• INSTRUCTIONS TO FOLLOW
Copy out the data from the line containing "Viewport: 700px width, 1246px height." through the line containing "the ES language", keeping both of those lines and changing no words. Leave the pictures out of your answer.

• TASK DATA

** Begin **

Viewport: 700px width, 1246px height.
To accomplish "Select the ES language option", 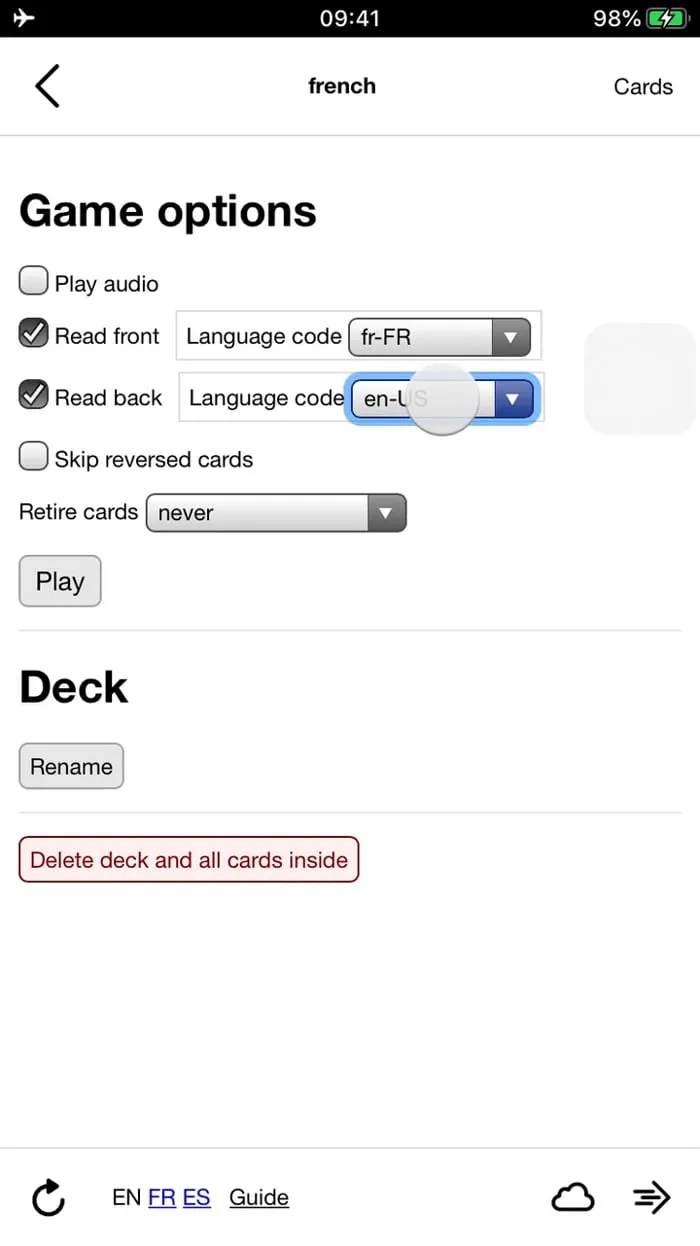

** End **
** Begin **

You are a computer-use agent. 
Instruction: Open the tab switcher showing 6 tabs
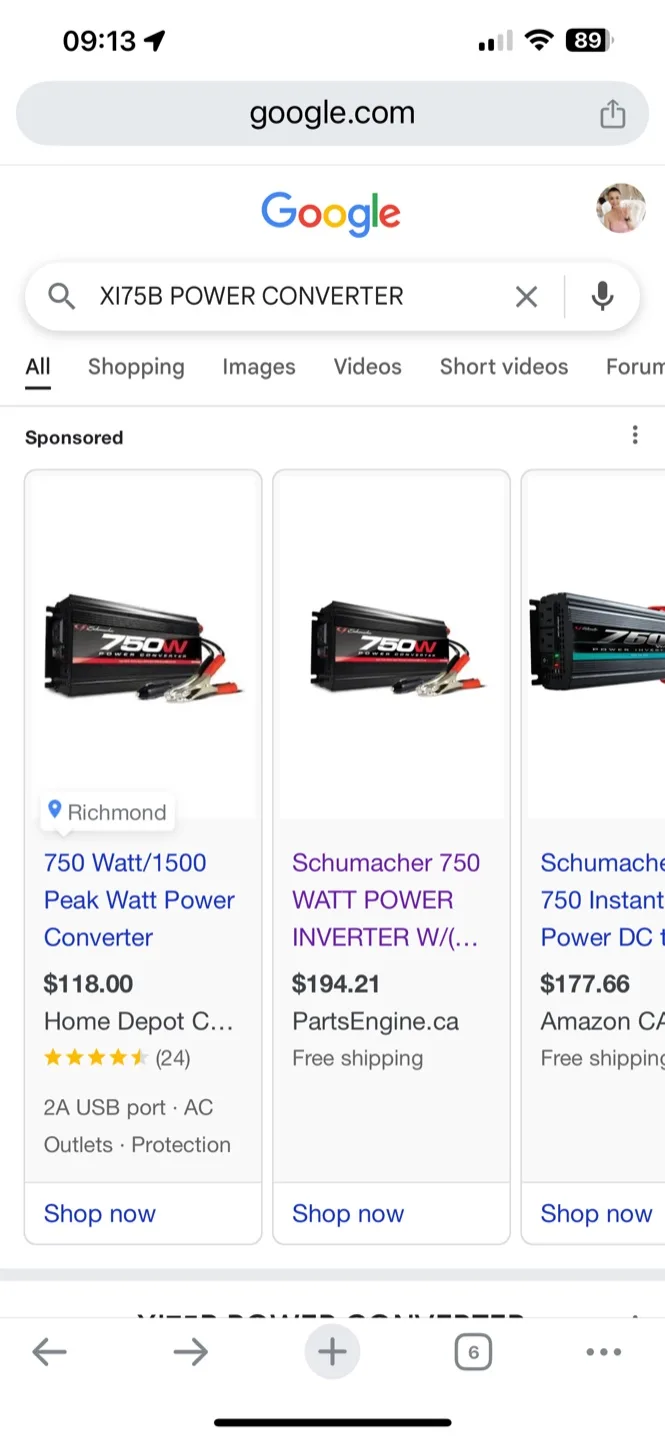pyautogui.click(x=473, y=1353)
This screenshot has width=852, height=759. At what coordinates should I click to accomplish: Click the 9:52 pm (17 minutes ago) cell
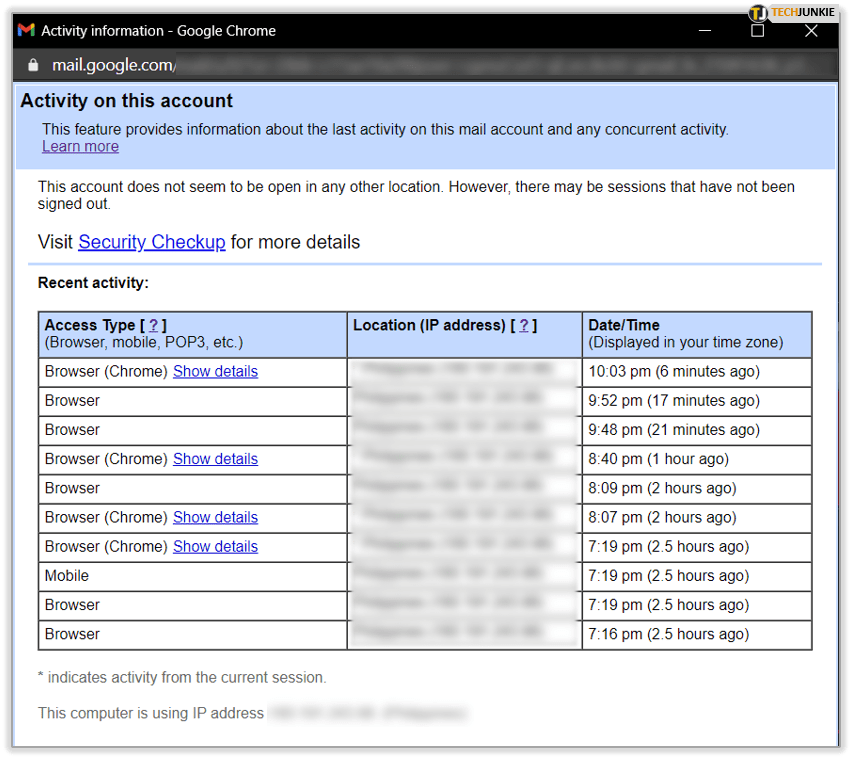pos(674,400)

** End **
** Begin **

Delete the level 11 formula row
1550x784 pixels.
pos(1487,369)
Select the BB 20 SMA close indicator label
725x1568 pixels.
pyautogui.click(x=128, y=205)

** End **

• FINISHED EXERCISE
Viewport: 700px width, 1246px height.
To accomplish "Select the ES language option", 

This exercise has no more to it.